Last Friday, I did something a little different — I went to a Jefferson Center show, but just to listen, not to review. Pretty much every time I have walked in that building, I have written a review. But for a variety of reasons, including the deadline-busting length of the show, I thought this would be a nice one to simply experience. And I was glad I did.
The event was “More To Live For: An Evening Inspired by the Life of Michael Brecker.” It featured three things — a showing of the documentary “More To Live For,” in which a crew follows Brecker and two other men who needed bone marrow transplants for leukemia treatment. It is awfully hard for some folks to find a match, and that was certainly the case in the documentary. Brecker did not survive. It was depressing in a lot of stretches, but ultimately uplifting.

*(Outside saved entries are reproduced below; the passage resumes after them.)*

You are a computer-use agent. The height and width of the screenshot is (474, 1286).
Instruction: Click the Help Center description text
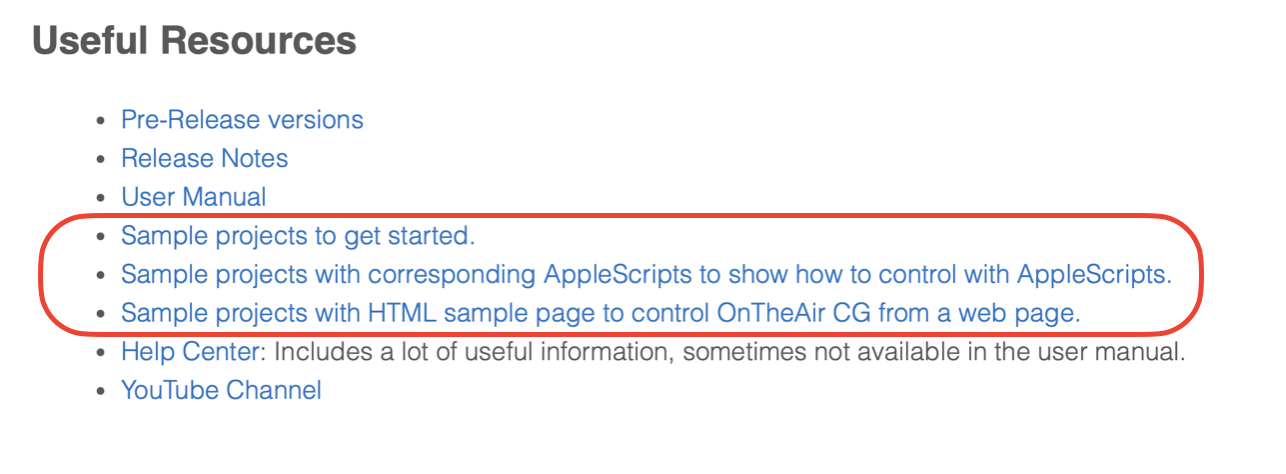click(x=730, y=352)
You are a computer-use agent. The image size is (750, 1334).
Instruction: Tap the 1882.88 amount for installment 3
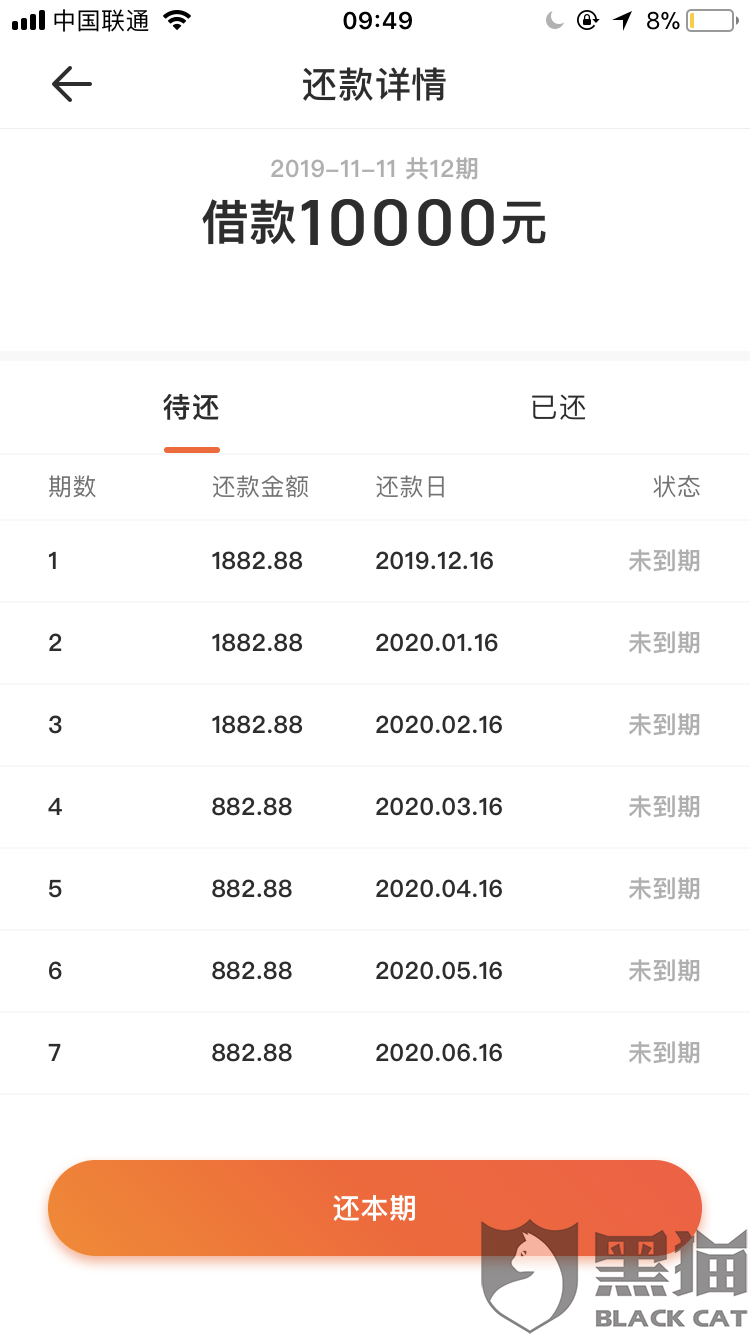257,725
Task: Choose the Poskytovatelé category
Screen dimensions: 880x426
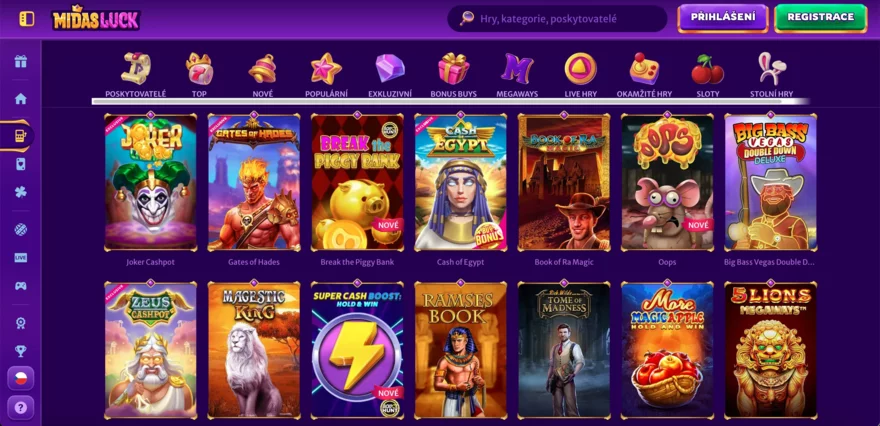Action: 136,75
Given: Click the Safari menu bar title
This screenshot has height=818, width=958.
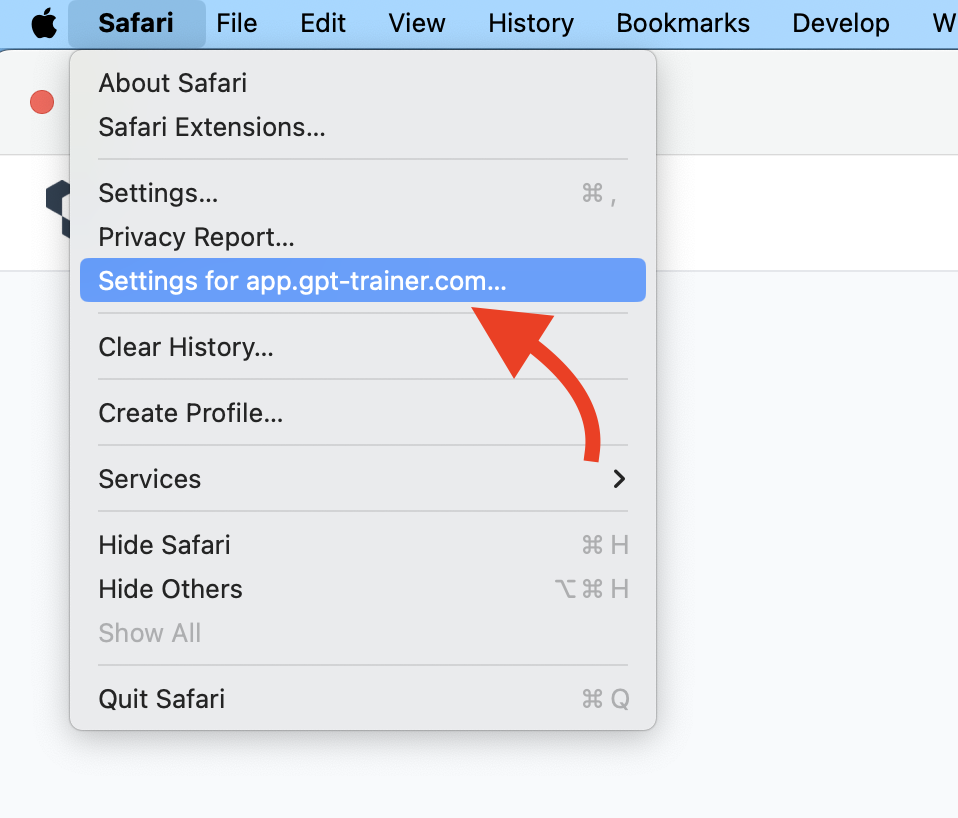Looking at the screenshot, I should pos(136,24).
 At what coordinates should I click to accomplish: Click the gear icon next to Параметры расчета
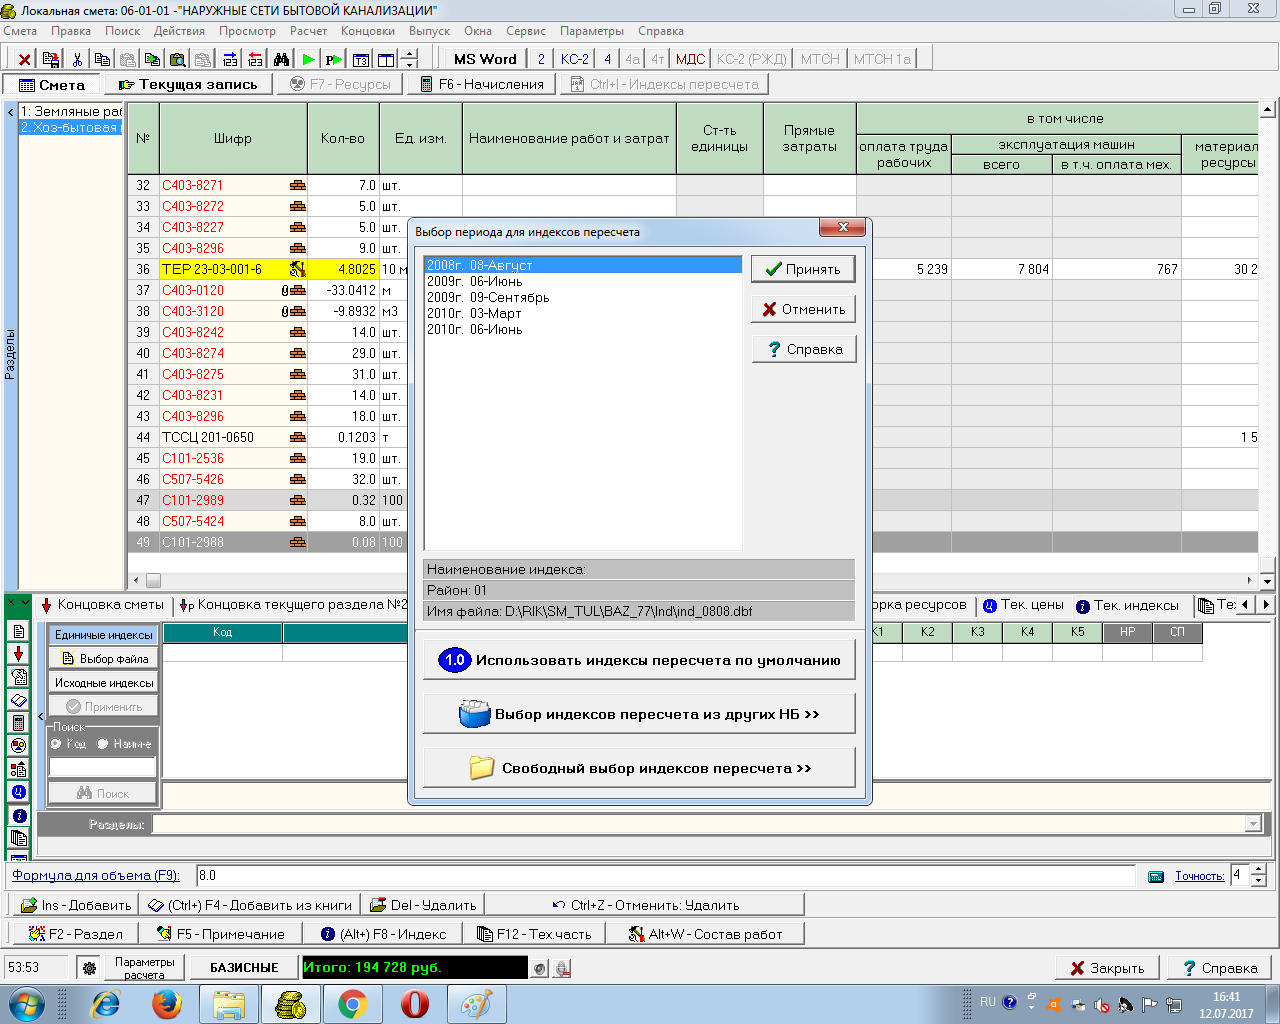pyautogui.click(x=89, y=968)
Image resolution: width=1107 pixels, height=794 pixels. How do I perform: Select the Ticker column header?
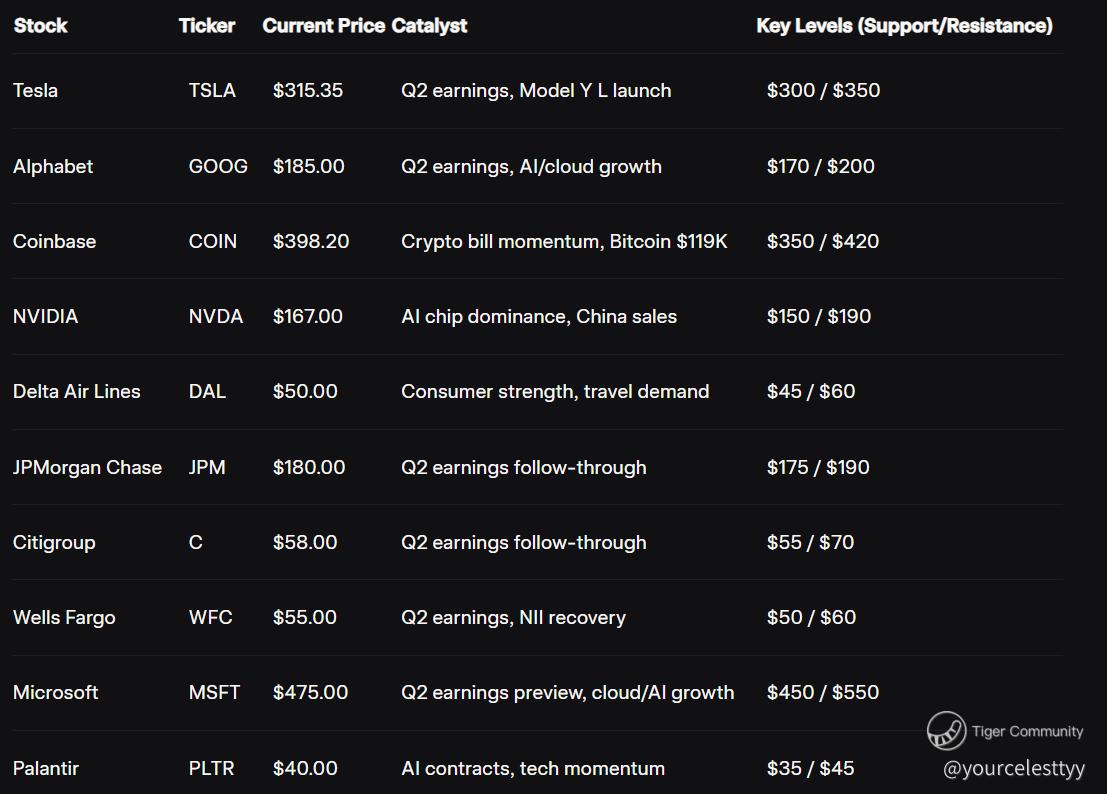click(x=207, y=26)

Brecker’s widow, Susan Brecker, and James Chippendale — her co-producer for the doc and one of the leukeumia victims it profiled — stepped onstage to speak for a few minutes after the documentary. There would be a break before the night’s big attraction (imo), a concert from saxophonist Branford Marsalis and pianist Joey Calderazzo — and Brecker and Chippendale encouraged the audience to go out in the atrium to have cheek swabs taken for the International Bone Marrow Registry.
Of the 600 who came out that night, 273 people submitted cheek swabs for the database, according to Jefferson Center’s Jeremy Butterfield. Not horrible, Roanoke.
The Marsalis/Calderazzo duo was what I had been waiting for, having not seen either of them live. Both men were in top form that night, and I left feeling good about the high level of open-eared improvisation and seamless dynamics those cats shared.
Given my druthers on a Friday night, I might rather have done with just the music and not the documentary, as it was pretty heavy for the most part. But it’s a great cause, and Susan Brecker is a great ambassador for her husband’s legacy.
In fact, matching music with a cause is one of the best things people do with music. Good on Jefferson Center for putting together shows like that.
On a final note, it wasn’t the only concert last weekend that included an altruistic element. A dollar from the sale of each ticket to Saturday’s Carrie Underwood show went to the Red Cross, for storm relief.